La vitamina B12 è prodotta esclusivamente da microrganismi e si accumula naturalmente nei tessuti animali.

Alimenti di origine animale

Le concentrazioni più elevate si riscontrano in:

  • Frattaglie: il fegato e il rene rappresentano i principali depositi naturali.
  • Prodotti ittici: molluschi come le vongole e pesci come il salmone.
  • Carne e derivati: tagli di manzo, maiale e pollame.
  • Uova e latticini: forniscono apporti significativi e biodisponibili per chi segue diete latto-ovo-vegetariane.

Alternative per regimi alimentari vegetali

Negli alimenti di origine vegetale, la B12 è virtualmente assente.
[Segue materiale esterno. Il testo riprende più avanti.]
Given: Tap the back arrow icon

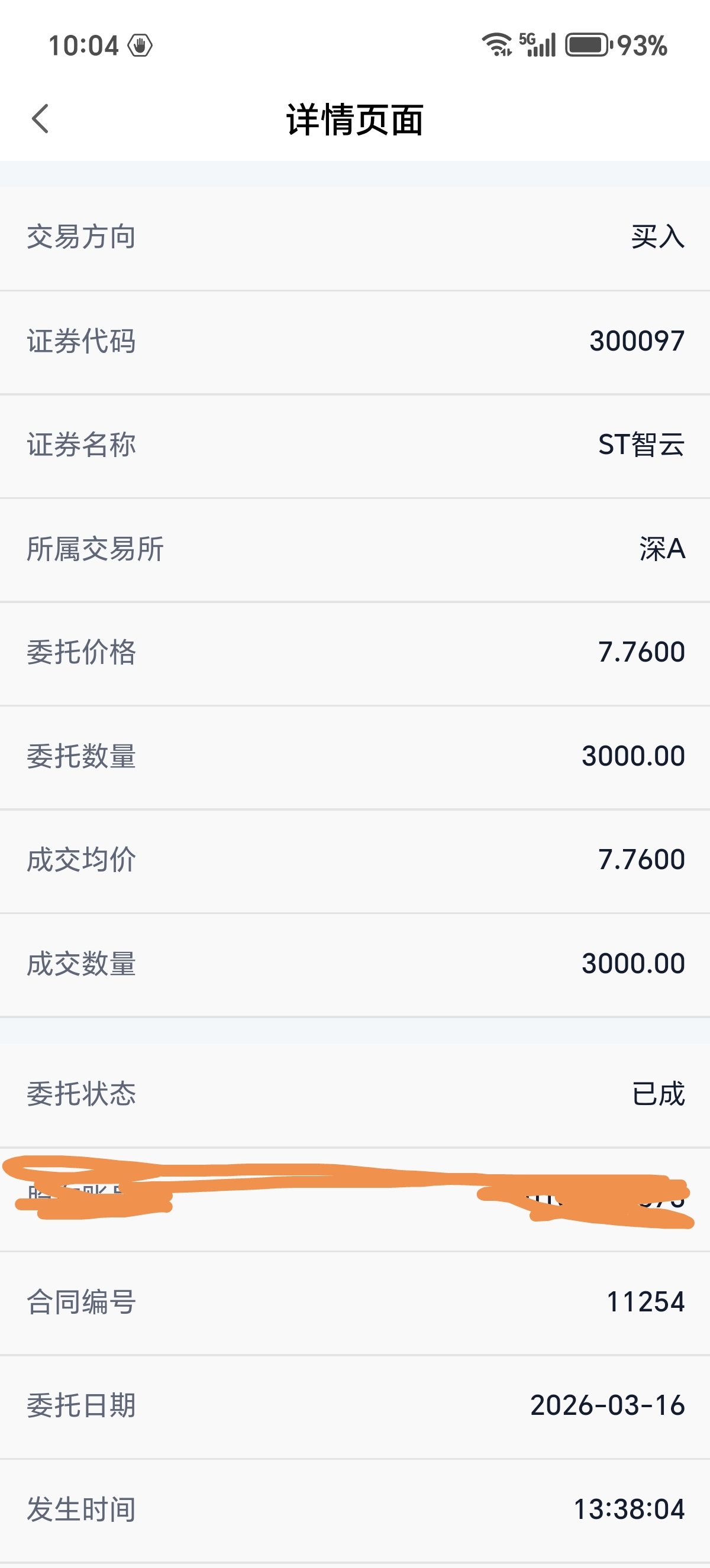Looking at the screenshot, I should coord(40,119).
Chi segue diete vegane deve fare affidamento su:

  • Alimenti fortificati: cereali per la colazione, bevande vegetali o estratti di lievito addizionati.
  • Integrazione specifica: l’uso di integratori alimentari (in compresse o gocce) è la strategia più sicura per mantenere livelli fisiologici ottimali.

Meccanismi di assorbimento e fattori di rischio

L’assorbimento della B12 è un processo multifase che inizia nello stomaco, dove la vitamina deve legarsi al fattore intrinseco, una proteina necessaria per il suo passaggio nell’intestino tenue.

Soggetti a cui prestare attenzione

Alcune condizioni possono interferire con questo equilibrio, aumentando il rischio di livelli bassi:

  • Over 50: con l’età può ridursi la secrezione gastrica, limitando la capacità di estrarre la vitamina dal cibo.
  • Interventi gastrointestinali: procedure che riducono la superficie assorbente dello stomaco o dell’intestino.
  • Utilizzo di farmaci: alcune terapie prolungate possono alterare l’ambiente acido necessario al rilascio della vitamina.

Carenza di vitamina B12: sintomi e segnali

Una ridotta presenza di cobalamina può manifestarsi attraverso segnali eterogenei che interessano diversi apparati:

  • Affaticamento: stanchezza cronica e debolezza muscolare generalizzata.
  • Disturbi neurologici: formicolii alle estremità (parestesie) o difficoltà di concentrazione.
  • Segnali fisici: pallore cutaneo o glossite (infiammazione della lingua).

FAQ: Domande frequenti sulla vitamina B12

Qual è l’alimento più ricco di vitamina B12? Le frattaglie (fegato) e i molluschi come le vongole sono le fonti naturali con la più alta concentrazione.

Esistono frutti che contengono vitamina B12? No, la frutta non contiene naturalmente questa vitamina in quantità biodisponibili.

Cosa succede se si assume troppa vitamina B12? Essendo idrosolubile, l’eccesso viene generalmente eliminato tramite le urine. È comunque opportuno attenersi alle dosi consigliate.

Perché è importante monitorarla dopo i 50 anni? Perché i cambiamenti fisiologici dell’apparato digerente possono rendere più difficile l’assorbimento della vitamina legata alle proteine alimentari.


Conclusione

La vitamina B12 è un pilastro della salute metabolica e neurologica. Attraverso una dieta varia o un’integrazione consapevole, è possibile garantire all’organismo le risorse necessarie per le sue funzioni vitali.